Project Description Heading link

SpaceBot is a data analytics company that produces devices to read, interpret, and store spatial data from a variety of different environments. Each device contains a Raspberry Pi computer accompanied by three sensors responsible for measuring temperature, humidity, air quality, and sound events for detection and characterization. All components are housed inside a plastic case which is mounted on a wall during operation. The data collected is uploaded to a cloud, which can be easily accessed by the customer. Each device displays real-time information about environmental conditions and any activity located in a certain space.

The operating temperature of the main processor causes a temperature increase inside the housing cavity, which disrupts the temperature and humidity readings of the device.
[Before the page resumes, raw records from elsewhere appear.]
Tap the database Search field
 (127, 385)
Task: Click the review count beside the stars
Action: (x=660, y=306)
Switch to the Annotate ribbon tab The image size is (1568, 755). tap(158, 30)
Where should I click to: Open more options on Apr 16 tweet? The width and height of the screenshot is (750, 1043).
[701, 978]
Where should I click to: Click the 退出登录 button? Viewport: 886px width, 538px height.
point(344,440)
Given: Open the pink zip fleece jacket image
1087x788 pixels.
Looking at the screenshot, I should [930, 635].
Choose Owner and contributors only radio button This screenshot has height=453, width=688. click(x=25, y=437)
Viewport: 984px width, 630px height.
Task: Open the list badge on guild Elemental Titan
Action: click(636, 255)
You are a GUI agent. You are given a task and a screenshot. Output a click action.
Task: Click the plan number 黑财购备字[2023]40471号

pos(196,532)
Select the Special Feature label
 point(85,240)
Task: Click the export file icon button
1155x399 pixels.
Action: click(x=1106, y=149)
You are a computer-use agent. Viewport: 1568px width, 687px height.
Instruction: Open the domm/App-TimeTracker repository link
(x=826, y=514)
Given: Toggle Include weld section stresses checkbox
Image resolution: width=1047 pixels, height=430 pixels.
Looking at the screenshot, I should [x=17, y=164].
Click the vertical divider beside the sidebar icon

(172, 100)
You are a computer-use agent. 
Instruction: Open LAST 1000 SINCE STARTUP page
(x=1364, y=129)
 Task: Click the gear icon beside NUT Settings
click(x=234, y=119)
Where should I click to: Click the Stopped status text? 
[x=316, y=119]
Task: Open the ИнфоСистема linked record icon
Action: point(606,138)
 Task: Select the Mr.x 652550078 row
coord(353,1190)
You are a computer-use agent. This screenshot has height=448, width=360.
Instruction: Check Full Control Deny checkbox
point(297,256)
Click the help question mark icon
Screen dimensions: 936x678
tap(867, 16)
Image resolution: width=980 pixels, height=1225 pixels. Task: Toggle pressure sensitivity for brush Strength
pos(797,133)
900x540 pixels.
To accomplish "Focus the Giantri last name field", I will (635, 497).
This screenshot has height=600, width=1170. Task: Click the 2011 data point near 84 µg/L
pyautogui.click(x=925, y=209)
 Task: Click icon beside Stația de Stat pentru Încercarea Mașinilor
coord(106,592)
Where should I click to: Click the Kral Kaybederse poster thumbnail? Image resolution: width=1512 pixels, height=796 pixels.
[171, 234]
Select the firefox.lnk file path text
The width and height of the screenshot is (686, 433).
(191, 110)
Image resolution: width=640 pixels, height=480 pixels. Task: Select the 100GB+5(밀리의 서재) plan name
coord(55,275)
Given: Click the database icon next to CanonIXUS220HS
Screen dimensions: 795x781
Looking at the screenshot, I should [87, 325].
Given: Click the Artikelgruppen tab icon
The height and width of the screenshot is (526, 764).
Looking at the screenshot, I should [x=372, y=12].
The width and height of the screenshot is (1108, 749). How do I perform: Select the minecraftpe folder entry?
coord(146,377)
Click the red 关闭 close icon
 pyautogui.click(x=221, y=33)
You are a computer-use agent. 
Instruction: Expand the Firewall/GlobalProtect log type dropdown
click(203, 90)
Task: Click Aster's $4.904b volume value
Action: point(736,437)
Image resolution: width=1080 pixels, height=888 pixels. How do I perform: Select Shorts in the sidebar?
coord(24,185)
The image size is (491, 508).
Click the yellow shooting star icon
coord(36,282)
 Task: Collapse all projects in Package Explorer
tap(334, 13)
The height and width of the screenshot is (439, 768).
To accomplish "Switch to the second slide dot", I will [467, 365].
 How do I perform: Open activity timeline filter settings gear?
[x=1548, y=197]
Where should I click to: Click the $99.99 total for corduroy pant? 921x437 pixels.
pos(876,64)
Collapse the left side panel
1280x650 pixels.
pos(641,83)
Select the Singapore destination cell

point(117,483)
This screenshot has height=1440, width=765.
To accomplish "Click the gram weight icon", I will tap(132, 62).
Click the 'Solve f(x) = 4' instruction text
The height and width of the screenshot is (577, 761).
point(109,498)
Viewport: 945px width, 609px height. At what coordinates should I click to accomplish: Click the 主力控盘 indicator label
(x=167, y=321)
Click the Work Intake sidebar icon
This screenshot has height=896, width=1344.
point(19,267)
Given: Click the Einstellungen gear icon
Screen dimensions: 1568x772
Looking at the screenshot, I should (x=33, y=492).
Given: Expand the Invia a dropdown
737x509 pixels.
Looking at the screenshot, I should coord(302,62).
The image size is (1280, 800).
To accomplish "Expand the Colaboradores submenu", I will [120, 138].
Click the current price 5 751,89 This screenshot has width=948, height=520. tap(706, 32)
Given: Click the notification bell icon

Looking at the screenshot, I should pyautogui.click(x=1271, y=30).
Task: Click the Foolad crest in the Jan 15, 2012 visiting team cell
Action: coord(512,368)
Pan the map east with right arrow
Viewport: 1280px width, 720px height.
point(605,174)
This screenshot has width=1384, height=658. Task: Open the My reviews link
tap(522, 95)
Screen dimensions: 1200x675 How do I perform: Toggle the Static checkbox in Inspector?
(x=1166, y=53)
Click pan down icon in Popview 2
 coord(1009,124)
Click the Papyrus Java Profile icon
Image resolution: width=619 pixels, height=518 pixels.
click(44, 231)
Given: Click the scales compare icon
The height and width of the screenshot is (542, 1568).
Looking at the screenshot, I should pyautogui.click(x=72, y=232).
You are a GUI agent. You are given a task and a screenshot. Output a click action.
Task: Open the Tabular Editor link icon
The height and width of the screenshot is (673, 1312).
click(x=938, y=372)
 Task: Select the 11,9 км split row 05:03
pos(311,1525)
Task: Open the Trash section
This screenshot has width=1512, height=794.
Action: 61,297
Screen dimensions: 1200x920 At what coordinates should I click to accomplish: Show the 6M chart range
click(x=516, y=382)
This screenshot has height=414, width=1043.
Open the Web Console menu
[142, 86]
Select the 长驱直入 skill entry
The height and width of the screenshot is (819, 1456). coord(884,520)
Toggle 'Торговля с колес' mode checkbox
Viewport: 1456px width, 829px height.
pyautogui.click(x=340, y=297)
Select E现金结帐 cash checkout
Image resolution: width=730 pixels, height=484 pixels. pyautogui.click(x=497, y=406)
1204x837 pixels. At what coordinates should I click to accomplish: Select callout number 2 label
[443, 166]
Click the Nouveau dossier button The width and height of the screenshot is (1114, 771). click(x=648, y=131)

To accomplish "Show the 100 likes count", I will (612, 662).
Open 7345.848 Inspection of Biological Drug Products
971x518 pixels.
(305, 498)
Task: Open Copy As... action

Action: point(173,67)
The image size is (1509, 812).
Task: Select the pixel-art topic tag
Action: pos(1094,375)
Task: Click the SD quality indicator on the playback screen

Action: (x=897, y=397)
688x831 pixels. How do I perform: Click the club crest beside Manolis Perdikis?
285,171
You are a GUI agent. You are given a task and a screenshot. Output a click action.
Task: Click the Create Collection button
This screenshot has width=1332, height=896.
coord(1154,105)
Additionally, excessive noise and vibration from the particulate sensor disrupt the sound recognition algorithm, creating inaccurate predictions of sound events.

The end goal of this project is to engineer a new housing design for the SpaceBot device, which normalizes the temperature and humidity readings while mitigating unwanted noise and vibration from the sound detection algorithm. In doing so, SpaceBot will no longer have to program offsets and corrections in their tabular data and will not need to make any changes to the sound detection algorithm.

The group generated five different prototype designs using SolidWorks 3D modeling software, which went through a simulating and testing phase to verify them. ANSYS Fluent simulations were used to create temperature distribution maps within the housing designs, highlighting any problematic design features. Each housing was then 3D printed, assembled, and tested alongside a controlled setup for direct comparison. Each test ran for at least 24 hours, which allowed for random fluctuation in data collection for each sensing category. The results of each test were then compared to the control setup, and any previous noteworthy prototype. The testing and redesigning process was repeated multiple times to achieve the best possible performance of the device.

The latest design of the SpaceBot device housing produced a 103.7% and 112.9% improvement to relative temperature and humidity readings, respectively. This was achieved by compartmentalizing each sensor within the device while separating them from the heat source. Despite relocating the microphones relative to the particulate sensor, the noise mitigation improvements remain inconclusive. Adding aluminum heat sinks to the Raspberry Pi’s processors creates a significant heat flux away from them, which reduces their overall operating temperature by 13.6%.

Restructuring the housing, adding passive components, and reorienting the internal hardware drastically reduced the amount of error experienced during data collection, producing more accurate readings.